Garneau postule une équivalence absolue entre le livre et son auteur. Le poème procède de l’être de son auteur ; de là naît sa vérité. On ne saurait toutefois confondre celle-ci avec une banale expression de soi ni avec une sincérité superficielle que le cours ordinaire d’une vie permettrait de vérifier. Cela ferait obstacle à une vérité plus fondamentale, d’ordre ontologique : « ces choses sont vraies, mais non pas immédiatement ; […] elles sont vraies ailleurs » (Oe, 425). Une note lumineuse sur la franchise, datée du 4 janvier 1938, permet de le comprendre :

Que la franchise est une vertu ontologique, je veux dire une qualité affectant l’être et dont on est riche ou pauvre naturellement.Elle n’est pas seulement cette attitude qui superficiellement consiste à dire la vérité et éviter le mensonge.

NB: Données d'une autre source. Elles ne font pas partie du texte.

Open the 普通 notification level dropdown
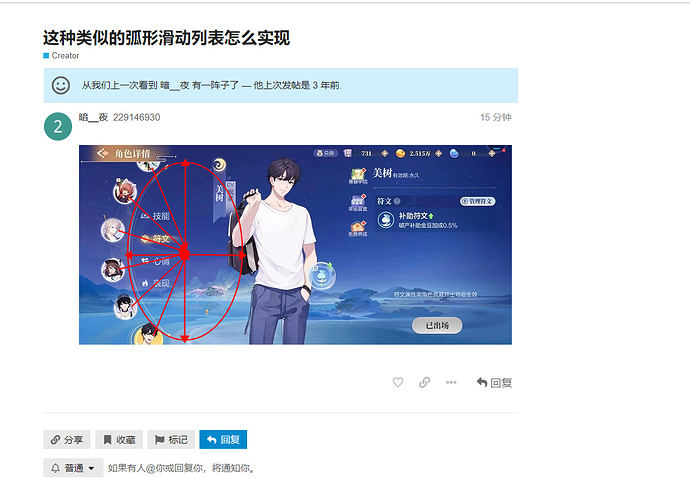This screenshot has width=690, height=478. point(73,468)
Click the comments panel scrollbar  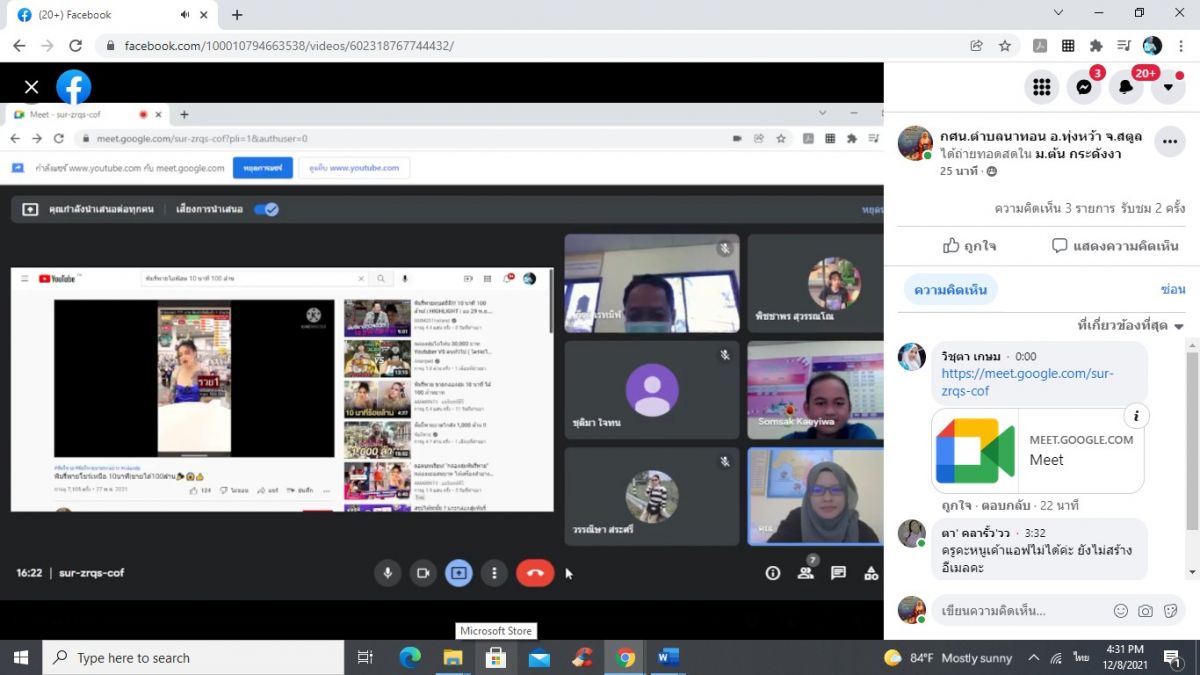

Elle est plus profondément la qualité et comme la sonorité que rend l’être en réponse au choc de l’extérieur. Elle relève d’une certaine consistance et solidité, détermination de l’être.

Oe, 545

On trouve ici la définition la plus précise du poème tel que le conçoit Saint-Denys Garneau : « la sonorité que rend l’être au choc de l’extérieur ». Le poème authentifie la qualité d’être de son auteur, ou il dénonce son vide intime. Le processus que j’ai désigné tantôt par le néologisme d’« impersonnalisation », à partir de l’examen des variantes du premier poème de Regards et jeux dans l’espace, ne contredit pas la présence du poète dans son oeuvre ; il en est la condition en cela qu’il écarte les traits superficiels ou anecdotiques de sa personnalité afin que sa personne, son être fondamental, puisse se manifester ou, si on peut reprendre la métaphore de Garneau, « résonner ». C’est à cette condition que poésie et vérité peuvent coïncider.